(Source records)
_ _ _ _ _ _ _

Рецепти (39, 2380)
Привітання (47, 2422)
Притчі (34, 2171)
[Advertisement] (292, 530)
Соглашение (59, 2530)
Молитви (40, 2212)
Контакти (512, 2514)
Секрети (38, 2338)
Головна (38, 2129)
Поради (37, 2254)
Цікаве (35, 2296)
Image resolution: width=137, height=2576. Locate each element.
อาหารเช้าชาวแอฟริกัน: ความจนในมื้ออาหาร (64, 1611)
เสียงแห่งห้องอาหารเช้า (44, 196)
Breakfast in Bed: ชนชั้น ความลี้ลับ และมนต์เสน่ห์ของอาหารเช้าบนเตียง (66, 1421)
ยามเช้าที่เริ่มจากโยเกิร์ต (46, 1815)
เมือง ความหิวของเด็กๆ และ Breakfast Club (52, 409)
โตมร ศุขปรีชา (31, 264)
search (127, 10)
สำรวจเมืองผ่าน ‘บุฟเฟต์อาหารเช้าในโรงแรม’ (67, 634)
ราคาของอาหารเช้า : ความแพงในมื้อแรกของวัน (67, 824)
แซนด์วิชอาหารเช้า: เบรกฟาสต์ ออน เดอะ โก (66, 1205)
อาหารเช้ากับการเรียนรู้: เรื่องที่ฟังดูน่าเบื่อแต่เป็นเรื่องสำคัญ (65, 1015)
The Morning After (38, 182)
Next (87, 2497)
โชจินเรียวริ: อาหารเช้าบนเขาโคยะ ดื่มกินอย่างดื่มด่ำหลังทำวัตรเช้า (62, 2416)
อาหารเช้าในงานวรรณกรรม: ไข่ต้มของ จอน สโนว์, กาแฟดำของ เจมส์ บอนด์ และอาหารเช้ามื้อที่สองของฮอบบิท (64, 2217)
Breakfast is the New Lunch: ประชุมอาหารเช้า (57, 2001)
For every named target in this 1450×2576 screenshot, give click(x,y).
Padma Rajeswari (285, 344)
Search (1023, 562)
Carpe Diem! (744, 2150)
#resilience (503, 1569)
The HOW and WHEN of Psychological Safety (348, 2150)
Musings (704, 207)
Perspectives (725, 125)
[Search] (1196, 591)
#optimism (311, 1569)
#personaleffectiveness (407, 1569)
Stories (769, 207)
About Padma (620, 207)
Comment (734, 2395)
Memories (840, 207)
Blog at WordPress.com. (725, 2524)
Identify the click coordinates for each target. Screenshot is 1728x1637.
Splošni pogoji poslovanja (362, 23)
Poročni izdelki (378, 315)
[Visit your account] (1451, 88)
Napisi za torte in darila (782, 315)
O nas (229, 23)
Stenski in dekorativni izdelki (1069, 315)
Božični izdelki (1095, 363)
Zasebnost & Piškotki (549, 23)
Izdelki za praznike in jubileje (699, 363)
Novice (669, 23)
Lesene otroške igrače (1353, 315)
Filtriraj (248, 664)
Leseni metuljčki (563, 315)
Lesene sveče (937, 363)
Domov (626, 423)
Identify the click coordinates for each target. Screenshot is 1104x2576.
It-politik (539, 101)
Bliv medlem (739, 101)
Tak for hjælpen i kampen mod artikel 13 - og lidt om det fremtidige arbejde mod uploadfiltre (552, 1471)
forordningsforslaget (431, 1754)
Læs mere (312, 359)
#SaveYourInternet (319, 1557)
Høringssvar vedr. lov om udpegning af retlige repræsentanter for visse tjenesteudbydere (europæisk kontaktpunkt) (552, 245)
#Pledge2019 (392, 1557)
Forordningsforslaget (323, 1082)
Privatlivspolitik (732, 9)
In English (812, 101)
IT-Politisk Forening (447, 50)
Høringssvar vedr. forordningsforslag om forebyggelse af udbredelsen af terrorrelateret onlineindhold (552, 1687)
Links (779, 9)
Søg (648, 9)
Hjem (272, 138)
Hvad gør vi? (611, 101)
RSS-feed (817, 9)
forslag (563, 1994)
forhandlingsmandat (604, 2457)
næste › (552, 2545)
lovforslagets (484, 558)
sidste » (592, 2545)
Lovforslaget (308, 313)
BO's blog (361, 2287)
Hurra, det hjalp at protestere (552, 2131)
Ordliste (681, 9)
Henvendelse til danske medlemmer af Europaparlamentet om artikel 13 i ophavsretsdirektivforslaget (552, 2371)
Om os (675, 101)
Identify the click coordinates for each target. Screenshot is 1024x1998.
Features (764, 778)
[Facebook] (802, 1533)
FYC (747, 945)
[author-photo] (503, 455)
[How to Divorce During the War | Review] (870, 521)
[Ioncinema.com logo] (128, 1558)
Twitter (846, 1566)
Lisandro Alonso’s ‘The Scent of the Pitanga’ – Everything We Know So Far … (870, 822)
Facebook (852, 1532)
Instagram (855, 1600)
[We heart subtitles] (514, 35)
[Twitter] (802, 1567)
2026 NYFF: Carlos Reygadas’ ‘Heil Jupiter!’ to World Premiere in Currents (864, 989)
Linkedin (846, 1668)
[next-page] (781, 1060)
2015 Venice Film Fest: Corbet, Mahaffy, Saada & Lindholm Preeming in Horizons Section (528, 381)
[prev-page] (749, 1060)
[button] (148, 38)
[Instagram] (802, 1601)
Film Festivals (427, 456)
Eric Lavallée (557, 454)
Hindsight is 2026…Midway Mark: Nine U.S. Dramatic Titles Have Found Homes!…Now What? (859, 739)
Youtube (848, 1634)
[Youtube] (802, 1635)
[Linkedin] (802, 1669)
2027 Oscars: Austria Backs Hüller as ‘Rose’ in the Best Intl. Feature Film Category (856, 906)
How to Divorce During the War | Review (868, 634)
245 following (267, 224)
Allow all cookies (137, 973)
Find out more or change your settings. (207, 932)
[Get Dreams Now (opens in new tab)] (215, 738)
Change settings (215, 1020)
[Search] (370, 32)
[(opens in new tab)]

_ _ _ _ _ _ _

▶ **Task instructions**
A complete answer gives every line of the records holding "Divorce".

▶ **Solution to this task**
[How to Divorce During the War | Review] (870, 521)
How to Divorce During the War | Review (868, 634)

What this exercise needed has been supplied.